▸ Your task
Print every record below exactly as it stands.

--*--

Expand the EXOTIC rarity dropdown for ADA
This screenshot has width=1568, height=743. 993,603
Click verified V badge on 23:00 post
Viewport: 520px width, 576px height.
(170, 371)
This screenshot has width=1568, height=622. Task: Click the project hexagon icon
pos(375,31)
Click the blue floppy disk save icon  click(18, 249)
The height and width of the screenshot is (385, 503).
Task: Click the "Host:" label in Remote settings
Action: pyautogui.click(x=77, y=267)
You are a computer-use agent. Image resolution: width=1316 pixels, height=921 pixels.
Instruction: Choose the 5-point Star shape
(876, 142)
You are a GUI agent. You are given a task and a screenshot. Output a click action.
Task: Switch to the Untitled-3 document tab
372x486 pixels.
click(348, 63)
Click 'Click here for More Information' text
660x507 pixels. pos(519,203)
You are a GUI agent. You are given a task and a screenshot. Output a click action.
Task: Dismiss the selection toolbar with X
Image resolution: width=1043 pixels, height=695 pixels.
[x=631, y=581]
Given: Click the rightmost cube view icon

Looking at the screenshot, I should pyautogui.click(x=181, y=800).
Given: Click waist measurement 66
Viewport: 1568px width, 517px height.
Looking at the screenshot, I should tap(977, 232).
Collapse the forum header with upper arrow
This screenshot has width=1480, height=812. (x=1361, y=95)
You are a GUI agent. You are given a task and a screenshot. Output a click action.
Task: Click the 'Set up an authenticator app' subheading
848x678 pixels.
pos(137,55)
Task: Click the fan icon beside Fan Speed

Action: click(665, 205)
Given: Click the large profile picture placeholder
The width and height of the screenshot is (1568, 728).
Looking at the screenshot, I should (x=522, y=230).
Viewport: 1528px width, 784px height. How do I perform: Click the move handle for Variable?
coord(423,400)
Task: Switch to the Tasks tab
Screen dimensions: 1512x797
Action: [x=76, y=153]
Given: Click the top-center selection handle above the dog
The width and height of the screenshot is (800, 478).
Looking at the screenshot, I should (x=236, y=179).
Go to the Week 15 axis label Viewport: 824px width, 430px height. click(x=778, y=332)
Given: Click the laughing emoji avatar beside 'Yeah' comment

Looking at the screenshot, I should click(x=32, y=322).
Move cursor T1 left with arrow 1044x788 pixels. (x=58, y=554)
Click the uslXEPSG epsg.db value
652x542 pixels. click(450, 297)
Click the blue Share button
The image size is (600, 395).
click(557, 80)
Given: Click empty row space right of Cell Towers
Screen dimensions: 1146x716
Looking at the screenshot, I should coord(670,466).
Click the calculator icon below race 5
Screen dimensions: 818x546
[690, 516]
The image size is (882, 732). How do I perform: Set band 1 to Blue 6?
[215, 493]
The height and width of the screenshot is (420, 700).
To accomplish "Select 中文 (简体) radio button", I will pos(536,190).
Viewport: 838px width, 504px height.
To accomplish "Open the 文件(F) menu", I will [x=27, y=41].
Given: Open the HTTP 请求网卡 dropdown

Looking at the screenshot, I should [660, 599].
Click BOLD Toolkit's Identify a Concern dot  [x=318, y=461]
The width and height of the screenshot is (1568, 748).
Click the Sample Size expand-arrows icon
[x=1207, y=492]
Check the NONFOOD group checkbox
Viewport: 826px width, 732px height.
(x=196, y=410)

--*--

▸ Answer section
Expand the EXOTIC rarity dropdown for ADA
This screenshot has width=1568, height=743. 993,603
Click verified V badge on 23:00 post
Viewport: 520px width, 576px height.
(170, 371)
This screenshot has width=1568, height=622. Task: Click the project hexagon icon
pos(375,31)
Click the blue floppy disk save icon  click(18, 249)
The height and width of the screenshot is (385, 503).
Task: Click the "Host:" label in Remote settings
Action: pyautogui.click(x=77, y=267)
You are a computer-use agent. Image resolution: width=1316 pixels, height=921 pixels.
Instruction: Choose the 5-point Star shape
(876, 142)
You are a GUI agent. You are given a task and a screenshot. Output a click action.
Task: Switch to the Untitled-3 document tab
372x486 pixels.
click(348, 63)
Click 'Click here for More Information' text
660x507 pixels. pos(519,203)
You are a GUI agent. You are given a task and a screenshot. Output a click action.
Task: Dismiss the selection toolbar with X
Image resolution: width=1043 pixels, height=695 pixels.
[x=631, y=581]
Given: Click the rightmost cube view icon

Looking at the screenshot, I should pyautogui.click(x=181, y=800).
Given: Click waist measurement 66
Viewport: 1568px width, 517px height.
Looking at the screenshot, I should tap(977, 232).
Collapse the forum header with upper arrow
This screenshot has width=1480, height=812. (x=1361, y=95)
You are a GUI agent. You are given a task and a screenshot. Output a click action.
Task: Click the 'Set up an authenticator app' subheading
848x678 pixels.
pos(137,55)
Task: Click the fan icon beside Fan Speed

Action: click(665, 205)
Given: Click the large profile picture placeholder
The width and height of the screenshot is (1568, 728).
Looking at the screenshot, I should (x=522, y=230).
Viewport: 1528px width, 784px height. How do I perform: Click the move handle for Variable?
coord(423,400)
Task: Switch to the Tasks tab
Screen dimensions: 1512x797
Action: [x=76, y=153]
Given: Click the top-center selection handle above the dog
The width and height of the screenshot is (800, 478).
Looking at the screenshot, I should (x=236, y=179).
Go to the Week 15 axis label Viewport: 824px width, 430px height. click(x=778, y=332)
Given: Click the laughing emoji avatar beside 'Yeah' comment

Looking at the screenshot, I should click(x=32, y=322).
Move cursor T1 left with arrow 1044x788 pixels. (x=58, y=554)
Click the uslXEPSG epsg.db value
652x542 pixels. click(450, 297)
Click the blue Share button
The image size is (600, 395).
click(557, 80)
Given: Click empty row space right of Cell Towers
Screen dimensions: 1146x716
Looking at the screenshot, I should coord(670,466).
Click the calculator icon below race 5
Screen dimensions: 818x546
[690, 516]
The image size is (882, 732). How do I perform: Set band 1 to Blue 6?
[215, 493]
The height and width of the screenshot is (420, 700).
To accomplish "Select 中文 (简体) radio button", I will pos(536,190).
Viewport: 838px width, 504px height.
To accomplish "Open the 文件(F) menu", I will [x=27, y=41].
Given: Open the HTTP 请求网卡 dropdown

Looking at the screenshot, I should [660, 599].
Click BOLD Toolkit's Identify a Concern dot  [x=318, y=461]
The width and height of the screenshot is (1568, 748).
Click the Sample Size expand-arrows icon
[x=1207, y=492]
Check the NONFOOD group checkbox
Viewport: 826px width, 732px height.
(x=196, y=410)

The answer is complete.